Friday, January 21, 2005


Most people (correctly) maintain that the internet is up to 85% pornography, but at least 10 of the remaining 15% percent is a much less useful type of obscenity, wedding invitation websites. Once you get sucked into looking, the raffia and petal inclusions and debossed deckled response cards work into your eyes and your heart like the shards of the Snow Queen's accursed mirror; soon, only wretched lumps of ice remain.

. . . .

I've discovered it is easy to end any argument with Scott by declaring that the wedding is off. I must use it sparingly, however: he is wily, and in time will learn to use my own tricks against me.


At 3:51 PM, Anonymous

Weddings are a fine example of those sort of life-changing "big deal" events that mean the entire world to the two parties involved (and maybe five or six others) and nothing whatsoever to the rest of the world at large--but some modern sense of social obligation requires one to treat the event as if it does, in fact, mean more than spitting on the sidewalk.

I hates the weddings. :P


At 4:28 PM, Julie

Yeah, but our wedding is going to be awesome.

At 7:03 AM, Charles

So's ours, but I think the actual ceremony is more important to other people, than us. We'd much rather forego all the little frills and whistles and just be married, rather than have to get married. This, I think, is a good sign.

At 7:26 AM, Aristotle

I've said it many times before and I'll keep saying it: what the perfect wedding is like.

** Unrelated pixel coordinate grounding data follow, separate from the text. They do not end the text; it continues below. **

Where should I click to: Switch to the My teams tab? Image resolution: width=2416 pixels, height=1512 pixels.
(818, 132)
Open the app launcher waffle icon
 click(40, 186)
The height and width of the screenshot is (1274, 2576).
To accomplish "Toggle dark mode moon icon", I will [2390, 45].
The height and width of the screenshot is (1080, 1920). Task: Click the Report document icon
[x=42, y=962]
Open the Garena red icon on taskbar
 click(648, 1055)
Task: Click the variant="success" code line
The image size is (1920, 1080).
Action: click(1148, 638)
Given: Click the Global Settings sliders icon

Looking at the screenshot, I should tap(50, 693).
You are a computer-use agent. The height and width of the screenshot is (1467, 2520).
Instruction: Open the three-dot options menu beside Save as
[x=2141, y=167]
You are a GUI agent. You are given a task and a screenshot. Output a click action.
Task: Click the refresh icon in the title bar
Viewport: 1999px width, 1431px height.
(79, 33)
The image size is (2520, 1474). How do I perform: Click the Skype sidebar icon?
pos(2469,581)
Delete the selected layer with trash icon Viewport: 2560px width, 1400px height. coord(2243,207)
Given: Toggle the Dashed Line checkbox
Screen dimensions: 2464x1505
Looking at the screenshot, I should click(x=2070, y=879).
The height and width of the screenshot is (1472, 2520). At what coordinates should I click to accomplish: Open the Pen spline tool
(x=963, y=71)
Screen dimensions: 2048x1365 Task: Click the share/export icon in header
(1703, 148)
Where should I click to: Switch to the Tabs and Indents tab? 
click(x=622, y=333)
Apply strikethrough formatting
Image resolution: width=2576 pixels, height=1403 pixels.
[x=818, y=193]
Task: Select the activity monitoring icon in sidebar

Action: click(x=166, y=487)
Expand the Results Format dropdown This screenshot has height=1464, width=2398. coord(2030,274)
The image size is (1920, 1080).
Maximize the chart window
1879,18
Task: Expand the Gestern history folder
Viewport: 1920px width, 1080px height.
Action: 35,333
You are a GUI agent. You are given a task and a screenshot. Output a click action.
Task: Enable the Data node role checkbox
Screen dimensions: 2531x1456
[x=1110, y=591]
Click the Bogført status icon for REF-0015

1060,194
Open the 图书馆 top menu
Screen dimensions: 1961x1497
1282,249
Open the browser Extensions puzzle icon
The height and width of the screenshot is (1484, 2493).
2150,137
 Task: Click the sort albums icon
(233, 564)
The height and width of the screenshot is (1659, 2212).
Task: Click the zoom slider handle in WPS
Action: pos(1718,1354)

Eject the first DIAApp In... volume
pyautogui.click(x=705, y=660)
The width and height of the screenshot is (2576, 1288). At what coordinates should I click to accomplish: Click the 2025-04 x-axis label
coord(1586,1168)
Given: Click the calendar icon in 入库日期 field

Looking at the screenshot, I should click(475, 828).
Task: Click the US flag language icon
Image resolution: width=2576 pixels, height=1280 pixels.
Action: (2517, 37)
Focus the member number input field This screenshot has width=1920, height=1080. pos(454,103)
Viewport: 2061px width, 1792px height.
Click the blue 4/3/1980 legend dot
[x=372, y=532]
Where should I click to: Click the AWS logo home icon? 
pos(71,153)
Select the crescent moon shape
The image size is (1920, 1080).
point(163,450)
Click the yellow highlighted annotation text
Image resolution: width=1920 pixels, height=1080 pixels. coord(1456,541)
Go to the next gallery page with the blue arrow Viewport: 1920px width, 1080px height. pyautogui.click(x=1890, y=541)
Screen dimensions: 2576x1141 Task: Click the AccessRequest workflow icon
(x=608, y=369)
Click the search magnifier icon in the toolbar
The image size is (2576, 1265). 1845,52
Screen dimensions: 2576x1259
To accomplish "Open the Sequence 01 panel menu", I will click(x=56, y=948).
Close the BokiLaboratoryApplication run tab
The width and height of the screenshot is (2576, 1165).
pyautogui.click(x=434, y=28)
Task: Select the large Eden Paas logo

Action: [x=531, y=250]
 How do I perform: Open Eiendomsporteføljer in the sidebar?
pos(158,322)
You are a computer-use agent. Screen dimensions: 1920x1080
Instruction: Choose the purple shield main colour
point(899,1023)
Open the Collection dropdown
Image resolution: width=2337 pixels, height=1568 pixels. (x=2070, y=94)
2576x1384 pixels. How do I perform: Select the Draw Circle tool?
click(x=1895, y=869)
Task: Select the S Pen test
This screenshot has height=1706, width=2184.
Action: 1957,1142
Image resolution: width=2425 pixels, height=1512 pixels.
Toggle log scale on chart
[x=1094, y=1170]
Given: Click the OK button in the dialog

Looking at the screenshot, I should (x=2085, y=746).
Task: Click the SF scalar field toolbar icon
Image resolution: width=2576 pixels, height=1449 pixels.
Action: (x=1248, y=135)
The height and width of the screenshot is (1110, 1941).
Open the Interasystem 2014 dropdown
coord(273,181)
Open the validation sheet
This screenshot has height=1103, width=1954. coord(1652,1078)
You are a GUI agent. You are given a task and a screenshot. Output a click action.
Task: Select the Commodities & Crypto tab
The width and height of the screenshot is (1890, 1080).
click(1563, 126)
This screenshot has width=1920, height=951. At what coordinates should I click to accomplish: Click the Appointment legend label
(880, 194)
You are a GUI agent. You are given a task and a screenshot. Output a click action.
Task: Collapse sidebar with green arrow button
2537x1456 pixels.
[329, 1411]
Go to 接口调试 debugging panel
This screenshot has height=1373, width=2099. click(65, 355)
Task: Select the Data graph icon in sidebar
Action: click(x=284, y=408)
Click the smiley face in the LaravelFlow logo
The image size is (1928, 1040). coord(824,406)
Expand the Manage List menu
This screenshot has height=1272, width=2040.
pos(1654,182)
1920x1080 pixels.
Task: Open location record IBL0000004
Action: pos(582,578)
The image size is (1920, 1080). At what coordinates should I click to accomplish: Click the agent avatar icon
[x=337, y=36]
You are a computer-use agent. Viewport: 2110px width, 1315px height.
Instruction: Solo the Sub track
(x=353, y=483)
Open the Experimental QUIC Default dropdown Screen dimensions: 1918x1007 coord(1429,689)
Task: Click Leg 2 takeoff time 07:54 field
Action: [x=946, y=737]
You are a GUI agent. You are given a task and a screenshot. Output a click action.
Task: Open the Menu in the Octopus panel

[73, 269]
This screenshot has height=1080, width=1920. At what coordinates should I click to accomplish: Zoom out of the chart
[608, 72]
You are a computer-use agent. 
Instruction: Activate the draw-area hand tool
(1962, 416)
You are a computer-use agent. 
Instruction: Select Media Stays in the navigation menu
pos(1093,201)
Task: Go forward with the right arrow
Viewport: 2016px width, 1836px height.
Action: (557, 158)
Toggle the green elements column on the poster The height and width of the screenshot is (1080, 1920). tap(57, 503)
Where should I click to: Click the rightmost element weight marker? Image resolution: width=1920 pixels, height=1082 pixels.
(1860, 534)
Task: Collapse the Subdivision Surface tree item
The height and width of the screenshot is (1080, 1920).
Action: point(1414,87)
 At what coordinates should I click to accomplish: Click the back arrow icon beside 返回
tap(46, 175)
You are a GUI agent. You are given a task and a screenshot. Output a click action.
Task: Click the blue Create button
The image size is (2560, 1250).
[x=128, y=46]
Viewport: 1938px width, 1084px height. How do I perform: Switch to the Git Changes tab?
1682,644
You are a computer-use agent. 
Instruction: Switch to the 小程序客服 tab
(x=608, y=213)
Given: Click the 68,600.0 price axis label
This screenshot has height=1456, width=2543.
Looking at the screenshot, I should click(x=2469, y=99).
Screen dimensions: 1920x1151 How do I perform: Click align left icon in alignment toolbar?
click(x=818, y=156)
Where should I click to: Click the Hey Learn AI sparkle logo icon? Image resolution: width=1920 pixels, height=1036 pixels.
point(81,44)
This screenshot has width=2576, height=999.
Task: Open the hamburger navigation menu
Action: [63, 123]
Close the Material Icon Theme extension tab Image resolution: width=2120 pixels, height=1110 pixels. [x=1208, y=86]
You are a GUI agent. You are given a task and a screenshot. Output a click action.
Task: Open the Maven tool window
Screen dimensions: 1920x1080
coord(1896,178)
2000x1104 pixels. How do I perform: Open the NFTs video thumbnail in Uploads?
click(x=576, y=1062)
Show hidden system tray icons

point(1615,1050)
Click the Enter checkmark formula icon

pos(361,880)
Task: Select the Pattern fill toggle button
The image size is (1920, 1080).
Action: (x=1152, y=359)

I guess that means I'm of the same opinion as Dev. Who'd'a thunk…

At 10:59 AM, Lagomorpho

Being not religious at all, if I do get "married" it'll just be nothing but RECEPTION and FOOD

I also hate weddings.

At 7:04 PM, stef

your own wedding is always awesome, everyone else's always sucks/is extremely boring. Well ... non-church based ones are pretty interesting, actually. We wrote our own ceremony and still get comments on how cool it was. But the party is where you get them.

Also, Julie, you are an awesome graphic designer. Skip the sheepy bells and flowers shit and make your own wedding invitations.

At 7:27 PM, Julie

Oh lord, I'm not having someone else handle any of that. We're doing everything ourselves — even building a platform to be assembled at the ceremony site.

...I was just slumming.

At 9:11 PM, stef

That's good to know ... I didn't think premade invites seemed very you.